Stored data

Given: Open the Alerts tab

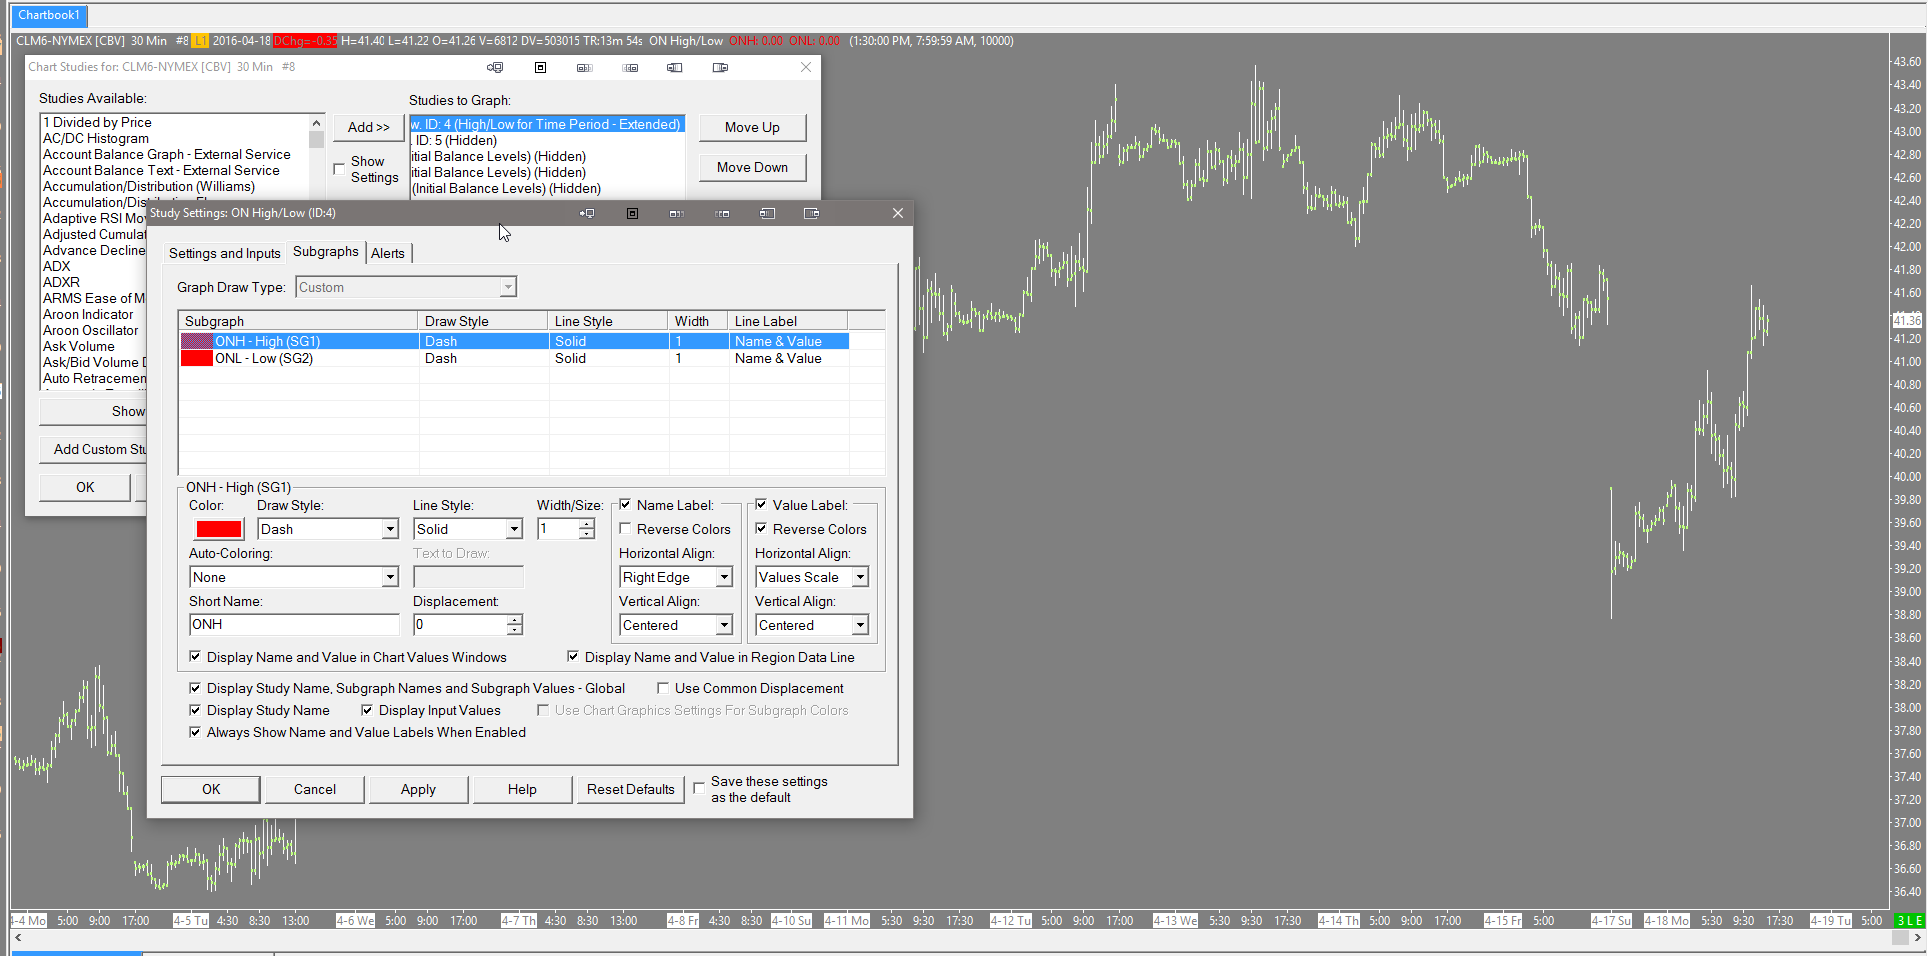Looking at the screenshot, I should [x=388, y=253].
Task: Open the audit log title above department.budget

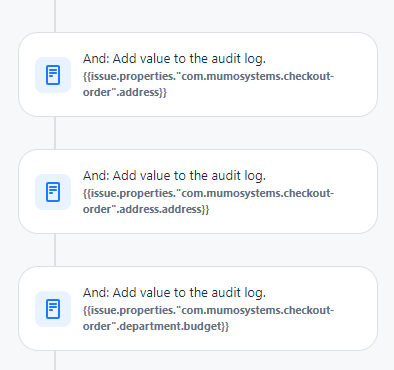Action: point(174,292)
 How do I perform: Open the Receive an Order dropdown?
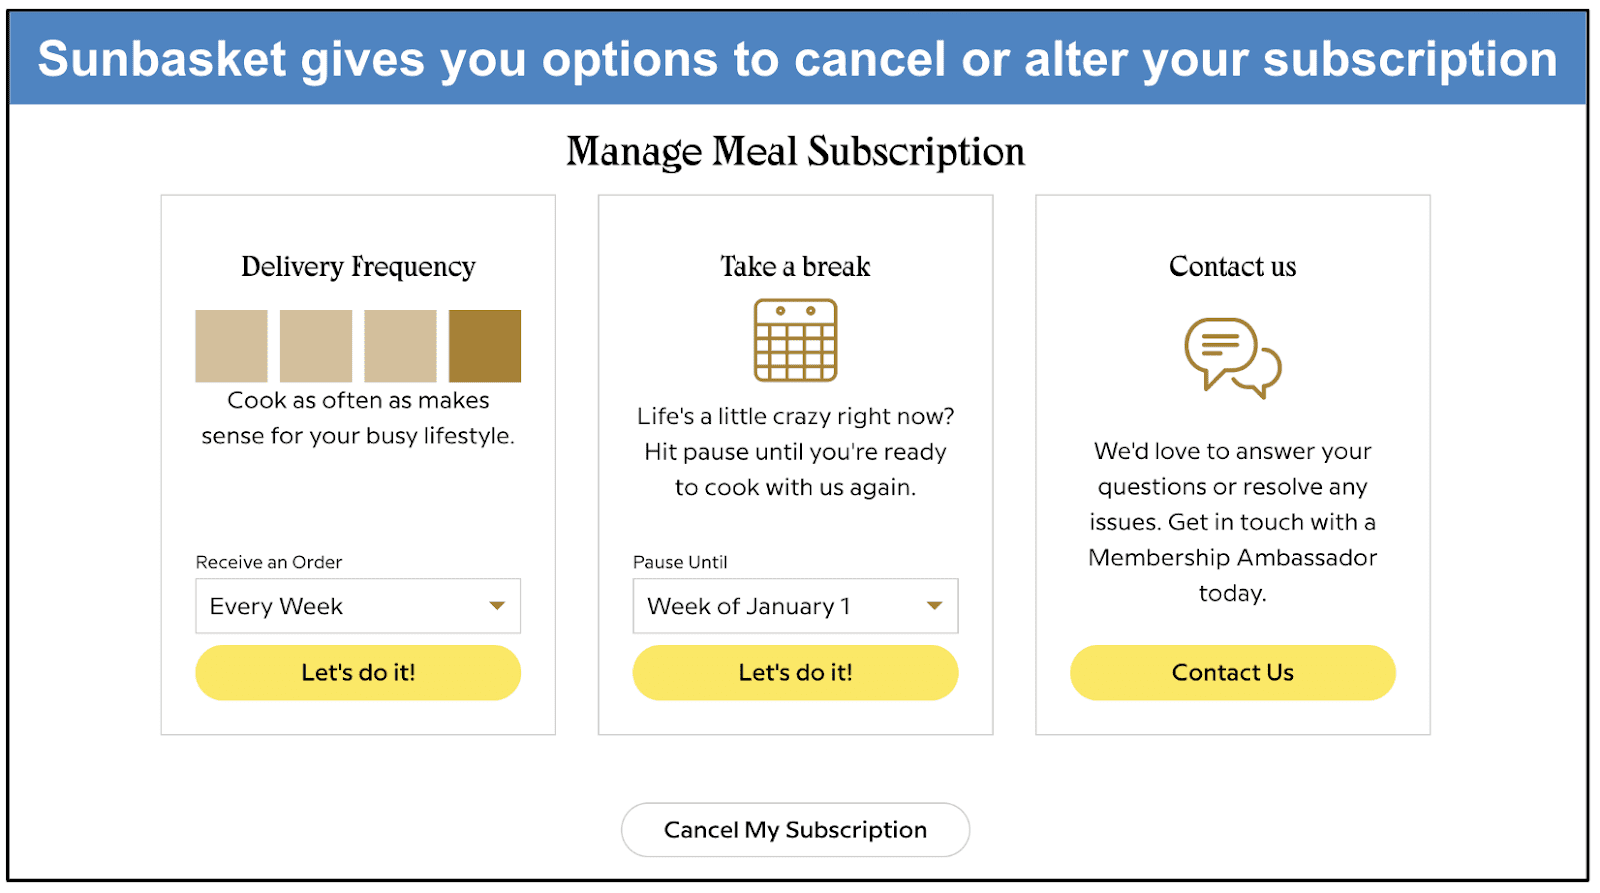click(x=358, y=606)
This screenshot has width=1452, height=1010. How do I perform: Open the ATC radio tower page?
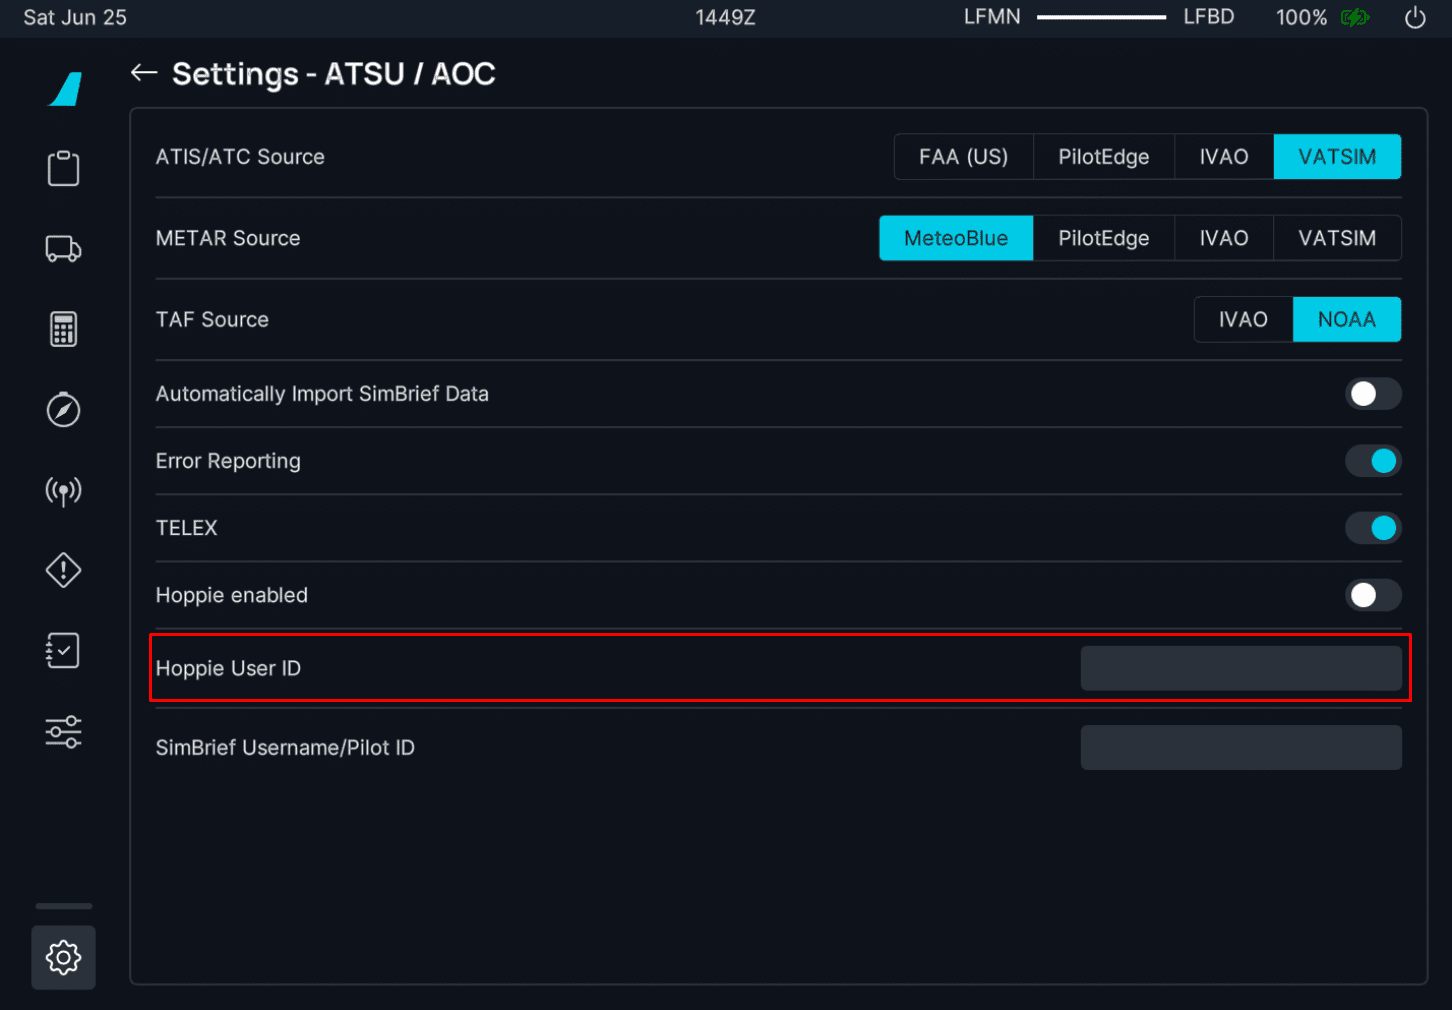click(63, 491)
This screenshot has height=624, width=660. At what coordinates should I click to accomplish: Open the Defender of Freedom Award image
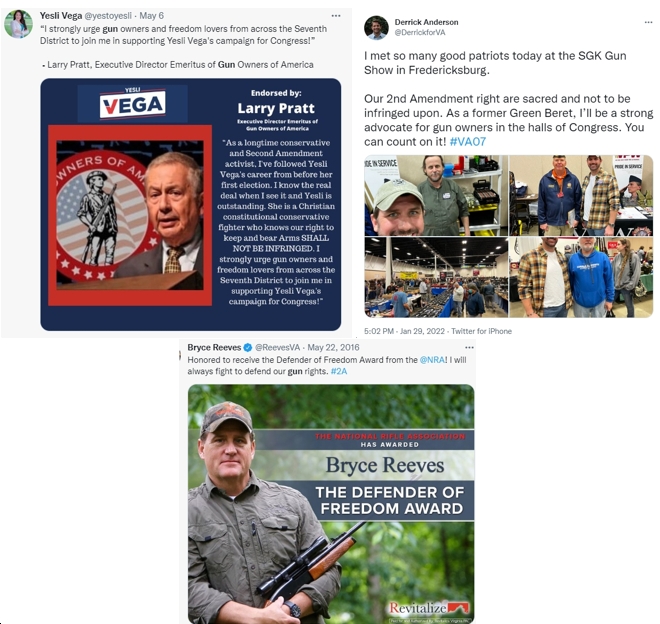tap(331, 504)
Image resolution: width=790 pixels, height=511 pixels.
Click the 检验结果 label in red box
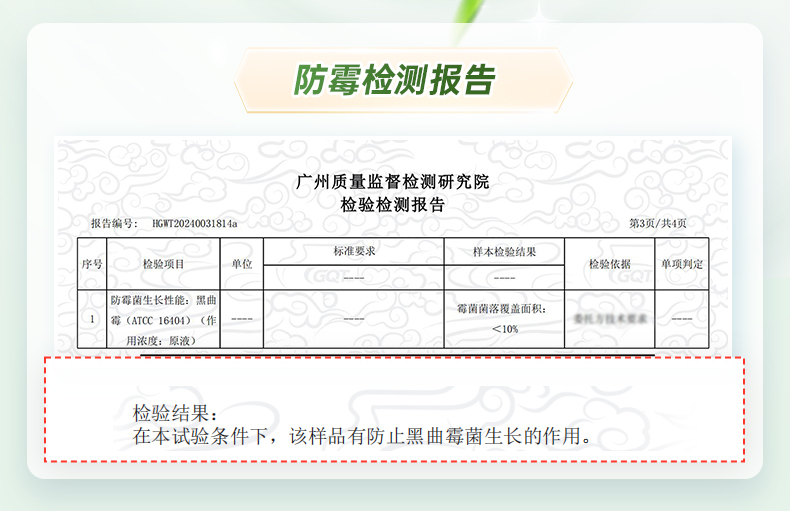click(174, 413)
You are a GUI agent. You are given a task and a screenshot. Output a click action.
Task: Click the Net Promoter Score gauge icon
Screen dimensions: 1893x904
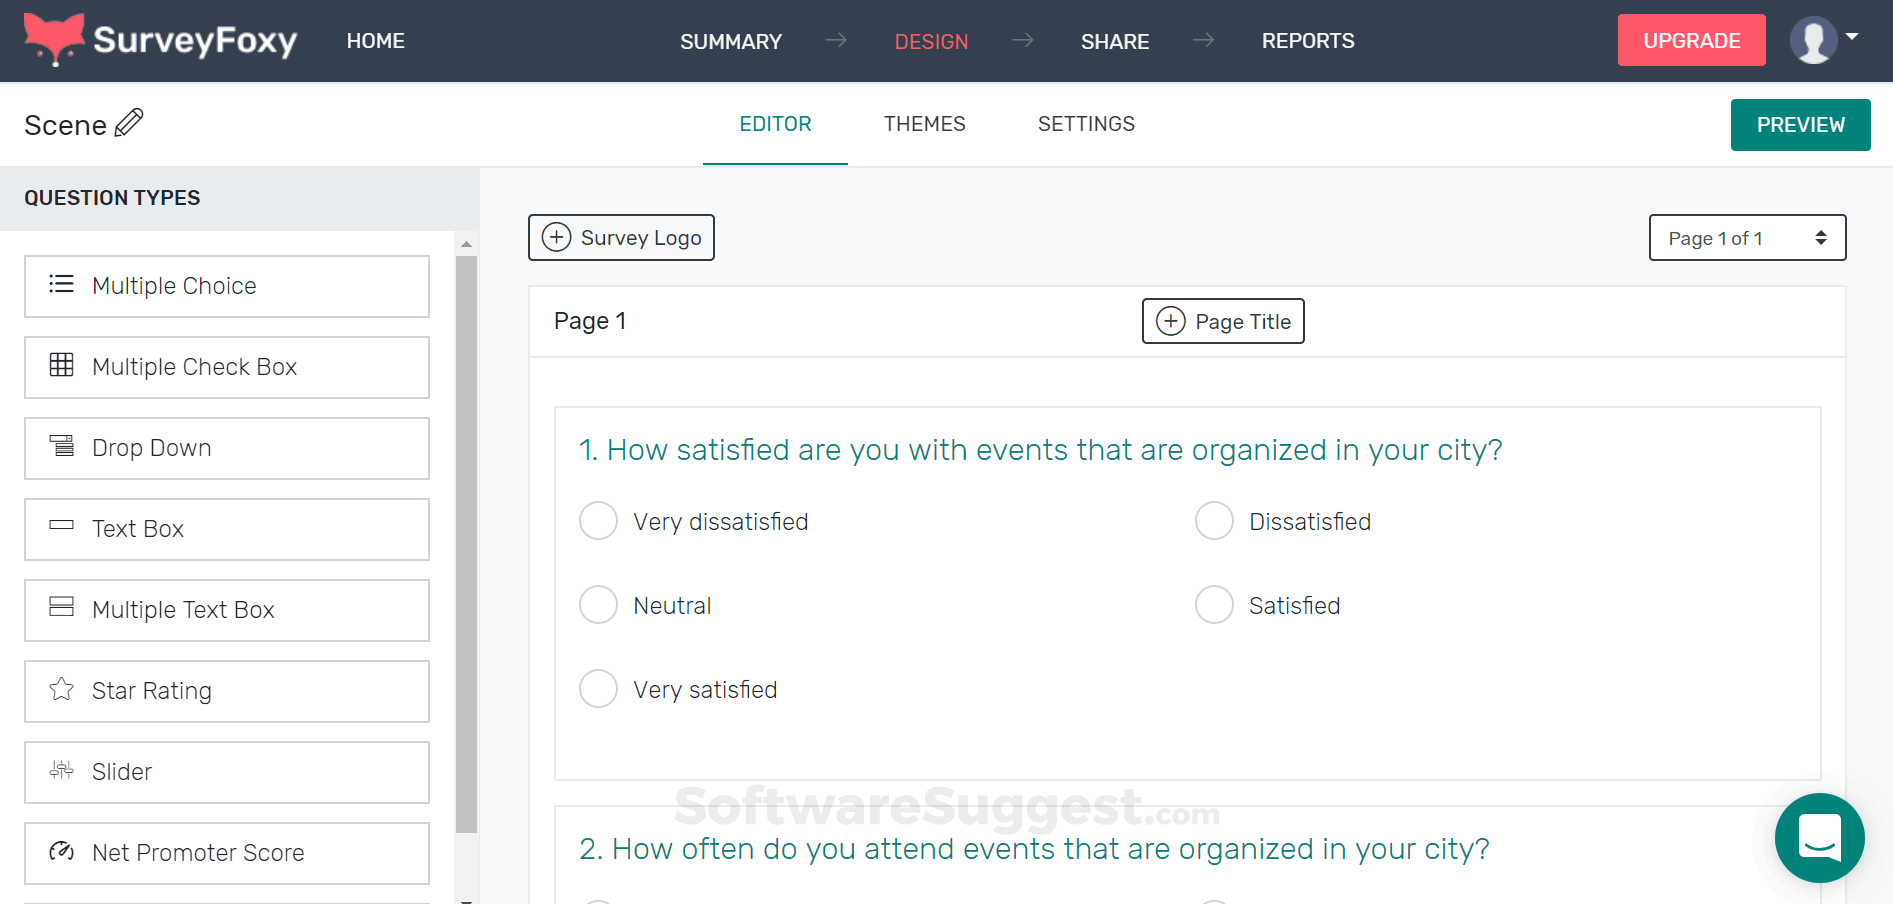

◆ What to produce
Retype the data above as given, letting no picture into the copy.

◆ Answer to the problem
Given: Open the Alerts tab

Looking at the screenshot, I should [x=388, y=253].
Task: Open the audit log title above department.budget

Action: point(174,292)
 How do I perform: Open the Receive an Order dropdown?
click(x=358, y=606)
This screenshot has width=1452, height=1010. How do I perform: Open the ATC radio tower page?
click(63, 491)
This screenshot has height=624, width=660. At what coordinates should I click to accomplish: Open the Defender of Freedom Award image
tap(331, 504)
Image resolution: width=790 pixels, height=511 pixels.
Click the 检验结果 label in red box
click(174, 413)
You are a GUI agent. You are given a task and a screenshot. Output a click action.
Task: Click the Net Promoter Score gauge icon
Screen dimensions: 1893x904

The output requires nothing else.